» WRITTEN TASK
Please copy out the stretch from the line containing "The width and" through the last line, requests included, and multiply only the coordinates in the answers by 2.35, rounding each to a whole number with halves going up. Leave the pictures out.

○ ○ ○

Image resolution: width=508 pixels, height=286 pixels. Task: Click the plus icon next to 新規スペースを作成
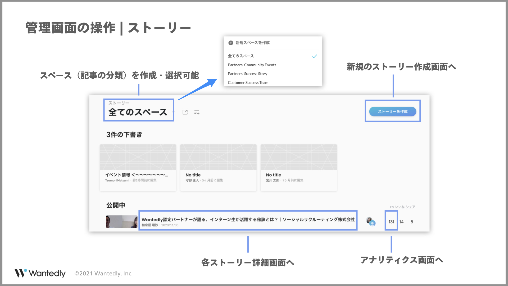tap(231, 43)
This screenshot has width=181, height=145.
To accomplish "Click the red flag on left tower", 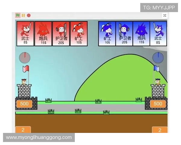I will (26, 69).
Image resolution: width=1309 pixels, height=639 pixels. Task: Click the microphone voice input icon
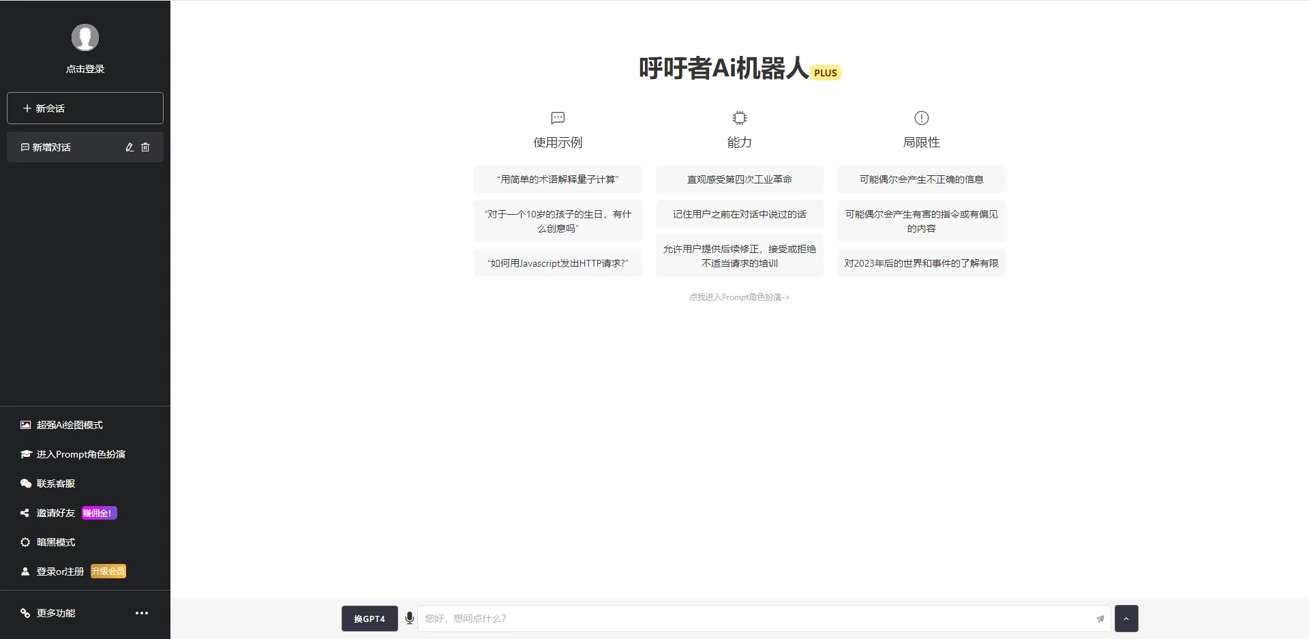[x=409, y=619]
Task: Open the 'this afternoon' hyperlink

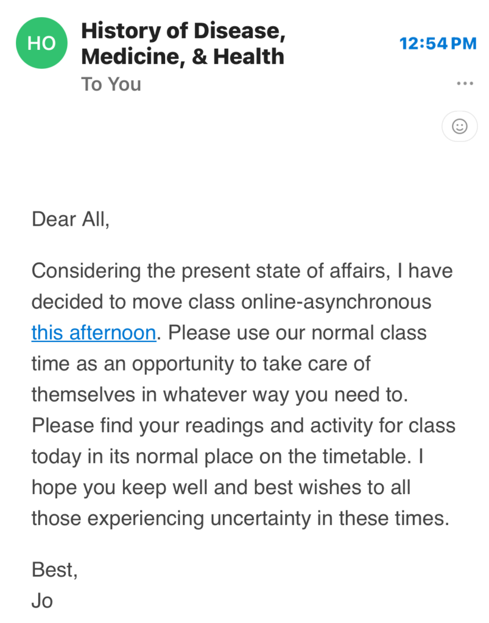Action: pos(94,333)
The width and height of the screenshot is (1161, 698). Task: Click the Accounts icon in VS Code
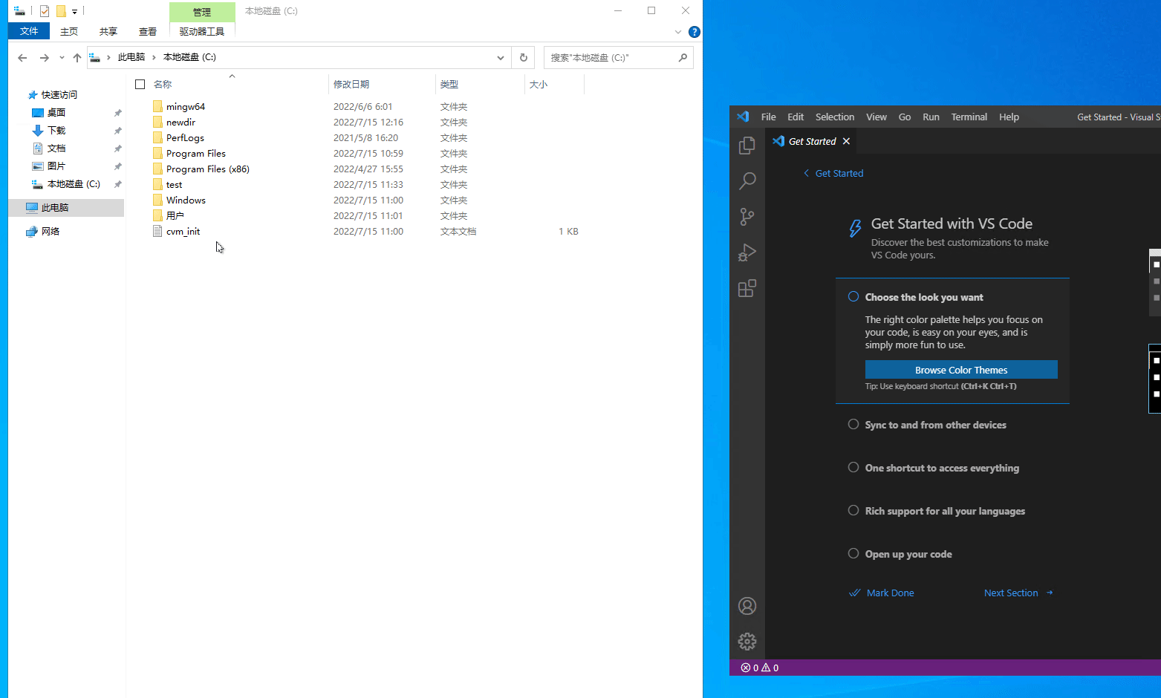[747, 606]
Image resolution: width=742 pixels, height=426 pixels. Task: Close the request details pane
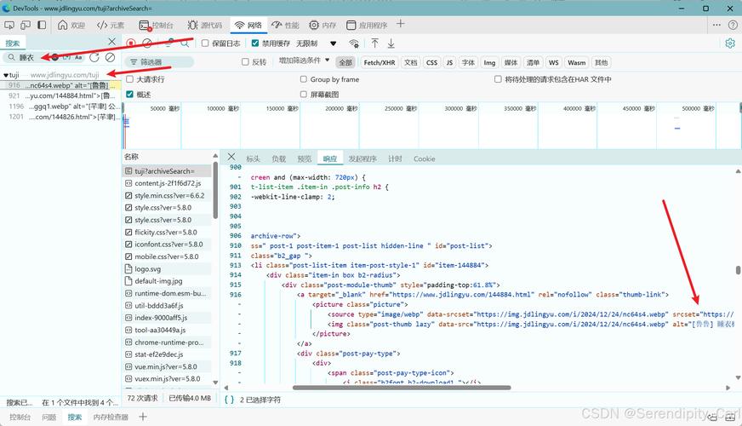(x=231, y=158)
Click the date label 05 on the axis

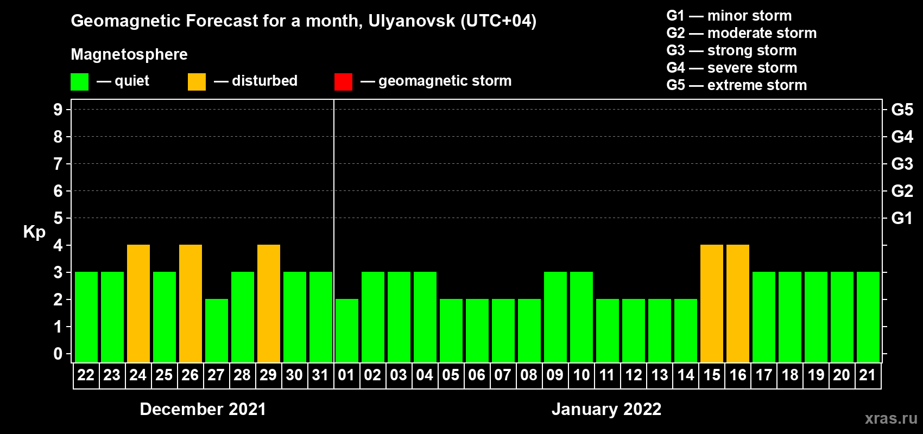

○ ○ ○

» OUTPUT OF THE EXERCISE
The width and height of the screenshot is (1161, 698). Task: Click the Accounts icon in VS Code
[1755, 1424]
Image resolution: width=742 pixels, height=426 pixels. Task: Close the request details pane
(x=543, y=371)
Click the date label 05 on the axis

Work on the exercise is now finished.